Dalam bentuk unsur tunggal, karbon ditemukan dalam berbagai sosok mulai dari batu-lukis Leonardo da Vinci, intan-berlian perhiasan kaum wanita hingga penyusun utama teknologi nano.
Wujud dan fungsinya pun makin bervarisasi jika karbon bersenyawa dengan unsur lain misalnya oksigen. Hasil perpaduan keduanya akan menghasilkan dua senyawa yang berbeda perilaku:
Ada karbon monoksida yang meracuni darah pembawa maut, namun adapula karbon dioksida suatu gas kehidupan yang menjadi sumber rantai makanan (terjadi pada proses fotosintesis tumbuhan darat maupun laut/fitoplankton) dan agen pertumbuhan tanaman.
Dalam konteks iklim, karbon dioksida dengan konsentrasi yang rendah (trace gas) ini menimbulkan efek pemanasan alamiah yang membuat bumi nyaman dihuni manusia dengan suhu rata-rata sebesar +15oC.
Tanpa adanya gas rumah kaca ini, bumi kita bisa mencapai suhu sekitar -18 oC (http://eesc.columbia.edu/courses/ees/climate/lectures/radiation/).

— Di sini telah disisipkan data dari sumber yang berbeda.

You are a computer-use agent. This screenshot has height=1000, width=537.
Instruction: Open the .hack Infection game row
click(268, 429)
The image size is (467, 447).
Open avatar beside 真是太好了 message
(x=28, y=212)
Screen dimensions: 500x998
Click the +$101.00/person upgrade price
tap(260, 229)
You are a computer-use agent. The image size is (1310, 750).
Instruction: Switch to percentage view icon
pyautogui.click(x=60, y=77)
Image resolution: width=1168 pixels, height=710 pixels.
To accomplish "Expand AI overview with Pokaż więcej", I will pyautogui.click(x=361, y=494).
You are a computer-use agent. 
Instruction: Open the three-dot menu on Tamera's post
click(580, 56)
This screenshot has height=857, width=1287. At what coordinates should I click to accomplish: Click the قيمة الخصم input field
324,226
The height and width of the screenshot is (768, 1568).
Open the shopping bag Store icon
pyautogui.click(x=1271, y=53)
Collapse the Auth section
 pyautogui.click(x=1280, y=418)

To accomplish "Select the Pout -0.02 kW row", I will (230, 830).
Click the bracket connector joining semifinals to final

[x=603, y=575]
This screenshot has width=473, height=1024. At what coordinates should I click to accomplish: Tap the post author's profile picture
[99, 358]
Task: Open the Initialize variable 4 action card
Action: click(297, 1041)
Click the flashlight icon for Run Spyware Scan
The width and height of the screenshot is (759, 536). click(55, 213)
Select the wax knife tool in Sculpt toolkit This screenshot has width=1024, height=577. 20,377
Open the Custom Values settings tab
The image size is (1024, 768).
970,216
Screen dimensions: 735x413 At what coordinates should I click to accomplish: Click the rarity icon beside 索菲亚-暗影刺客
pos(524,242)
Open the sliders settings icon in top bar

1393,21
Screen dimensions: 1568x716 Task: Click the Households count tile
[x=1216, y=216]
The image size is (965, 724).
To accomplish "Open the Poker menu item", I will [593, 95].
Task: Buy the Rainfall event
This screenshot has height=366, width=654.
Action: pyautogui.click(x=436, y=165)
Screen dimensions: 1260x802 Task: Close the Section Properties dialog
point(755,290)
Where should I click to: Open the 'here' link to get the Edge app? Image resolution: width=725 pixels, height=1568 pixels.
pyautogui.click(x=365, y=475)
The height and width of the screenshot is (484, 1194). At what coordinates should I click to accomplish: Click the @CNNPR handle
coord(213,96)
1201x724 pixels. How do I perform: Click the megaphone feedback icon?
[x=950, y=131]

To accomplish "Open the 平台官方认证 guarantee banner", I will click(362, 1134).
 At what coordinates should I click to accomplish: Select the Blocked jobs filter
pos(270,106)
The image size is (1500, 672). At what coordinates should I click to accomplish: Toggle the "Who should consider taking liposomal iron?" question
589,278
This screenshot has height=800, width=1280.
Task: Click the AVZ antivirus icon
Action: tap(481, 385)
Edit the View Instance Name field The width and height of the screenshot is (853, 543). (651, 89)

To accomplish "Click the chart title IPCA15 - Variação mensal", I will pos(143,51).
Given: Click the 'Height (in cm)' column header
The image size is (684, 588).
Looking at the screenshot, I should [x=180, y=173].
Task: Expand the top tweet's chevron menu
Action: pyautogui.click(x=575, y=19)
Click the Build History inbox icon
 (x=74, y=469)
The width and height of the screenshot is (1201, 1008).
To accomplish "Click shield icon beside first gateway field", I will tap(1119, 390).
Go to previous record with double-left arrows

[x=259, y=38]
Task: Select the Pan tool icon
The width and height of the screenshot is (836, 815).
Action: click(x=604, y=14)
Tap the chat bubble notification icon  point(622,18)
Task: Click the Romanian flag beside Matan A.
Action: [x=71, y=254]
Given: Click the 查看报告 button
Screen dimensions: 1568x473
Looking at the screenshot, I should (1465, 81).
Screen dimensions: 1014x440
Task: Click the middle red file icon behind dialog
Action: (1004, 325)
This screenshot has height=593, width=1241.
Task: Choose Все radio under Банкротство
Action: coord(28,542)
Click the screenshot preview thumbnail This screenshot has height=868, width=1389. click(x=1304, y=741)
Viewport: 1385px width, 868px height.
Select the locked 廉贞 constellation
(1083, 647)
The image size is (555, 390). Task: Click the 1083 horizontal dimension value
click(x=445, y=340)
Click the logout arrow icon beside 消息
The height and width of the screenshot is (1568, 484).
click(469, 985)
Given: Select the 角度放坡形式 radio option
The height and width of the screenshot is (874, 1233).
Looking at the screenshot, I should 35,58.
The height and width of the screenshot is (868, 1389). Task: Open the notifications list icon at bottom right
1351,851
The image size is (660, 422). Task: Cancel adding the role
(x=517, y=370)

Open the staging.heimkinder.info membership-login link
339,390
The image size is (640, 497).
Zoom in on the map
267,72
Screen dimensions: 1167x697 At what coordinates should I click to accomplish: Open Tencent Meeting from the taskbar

Tidak itu saja, ada hal lain lagi yang bisa menjadi kontroversial, yakni bahwa efek selimut karbon sebagai penghangat bukan fenomenan global.
Efek rumah kaca ini rupanya hanya ditemukan pada saat suhu rendah misalnya pada malam hari dan musim dingin serta pada lokasi-lokasi yang bersuhu dingin misalnya daerah kutub dan wilayah pegunungan (Freeman Dyson, 2007: A many colored glass – Reflections on the Place of Life in the Universe).
Seiring dengan berjalannya waktu, terjadilah peningkatan konsentrasi karbon dioksida di atmosfir melalui berbagai aktivitas manusia seperti pembakaran bahan-bakar fosil dan deforestration.
Hasil observasi dari Mauna Loa menunjukkan bahwa konsentrasi gas ini bertambah dari 313 ppm di tahun 1960 menjadi 383 ppm di tahun 2009 (http://www.esrl.noaa.gov/gmd/ccgg/trends/co2_data_mlo.html).
Hal ini mestinya disambut oleh kelompok tanaman karena peningkatan konsentrasi gas ini baik bagi kehidupan mereka. Hal ini ditunjukkan oleh tingginya tingkat pertumbuhan berbagai jenis tanaman dalam kondisi lingkungan yang kaya karbon dioksida (Idso dan Idso, 1994; Archibald, 2007).
Salah satu situs web yang dibangun untuk mendemontrasikan manfaat karbon dioksida dalam konteks perubahan global dapat diakses via http://www.co2science.org/.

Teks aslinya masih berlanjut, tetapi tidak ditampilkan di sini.